Guerrière : David Wnendt (2013)

mars 24, 2013 at 8:11 Laisser un commentaire

GuerrièreDrame, Allemagne

Réalisation : David Wnendt
avec Alina Levshin, Jella Haase

Date de sortie : 27 mars 2013

Distribution : UFO

Inégal et plombé par des facilités scénaristiques grossières Guerrière brille toutefois par l’ambition de son sujet et son univers graphique.

Marisa (étonnante Alna Levshin au jeu très intériorisé), 20 ans fait partie d’un gang néo-nazi du nord de l’Allemagne. Élevée dans la haine de l’autre par un grand père aimant, elle n’a jamais eu à remettre en cause ces préceptes qui rythment son quotidien. Issu d’un milieu populaire, elle n’a pas de rêves, excepté celui d’avoir un enfant avec son homme (partageant les mêmes idéaux qu’elle), pas d’horizons excepté celui du groupe. Au delà de cette frontière, les autres (quels qu’ils soient) sont des ennemis, des barbares. Le talent de David Wnendt consiste alors à mettre en scène les corps qui sédimentent ce groupe (là encore casting remarquable) : tatoués, marqués, rasés, enchaînés à une idéologie, une misère (pas qu’intellectuelle) et un ennui incommensurable. Sa force, il ne les condamne pas mais les montre, en train de vivre, d’évoluer, de se déchirer et de se battre pour exister. En ce sens, la fête dans l’appartement et la virée en voiture constituent deux points d’orgue magistraux de cette réalisation, deux explosions de liberté inattendue.

Guerrière1

Car sans être un film à thèse, Guerrière suit une direction imposée par le cinéaste dès son ouverture. Marisa argumente en voix off les bienfaits essentiels de la démocratie comme meilleur système politique où chacun, chômeur, drogué ou femme de ménage peut faire valoir ses idées. Quel serait alors le sort de celui qui voudrait porter un idéal allant à l’encontre des fondements même du groupe. Serait-il entendu, aidé, valorisé ou écrasé du pied. Jusqu’où est-il prêt à aller pour ses idées ? C’est ce à quoi Marisa va se confronter.
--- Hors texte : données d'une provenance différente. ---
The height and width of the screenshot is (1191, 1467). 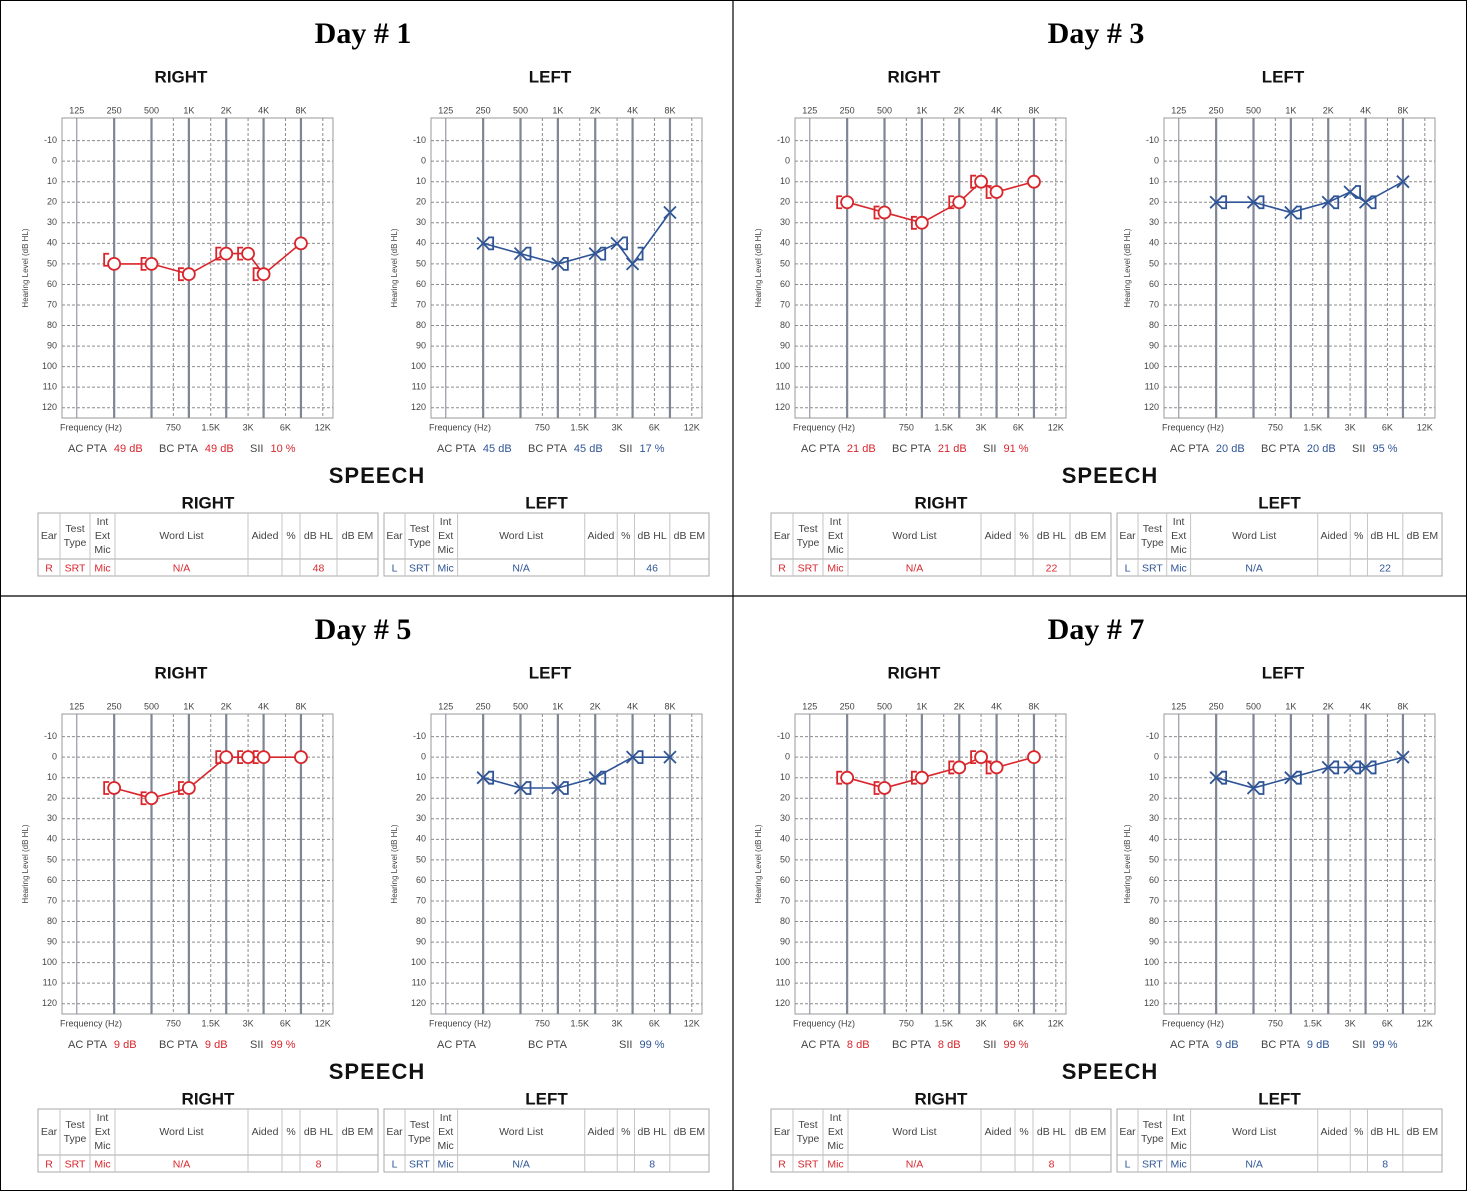 What do you see at coordinates (862, 449) in the screenshot?
I see `summary-value: 21 dB` at bounding box center [862, 449].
Ce gang néo-nazi incarne alors la représentation la plus caricaturale du totalitarisme. Il sera opposé à des immigrés tout aussi caricaturaux, dans un univers si réduit qu’il ne peut que les pousser à se rencontrer. C’est là que le film pêche et se perd en longueur, enchaînant clichés, raccourcis et images violentes racoleuses (souvent prises au téléphone portable). Trop chaotique, trop scénarisé, le message peine à passer. Un ton plus sec aurait été bienvenu.

A noter que le distributeur, qui n’est pas à un contresens près, propose un dossier pédagogique a étudier en cours d’allemand sur la monté du néo nazisme.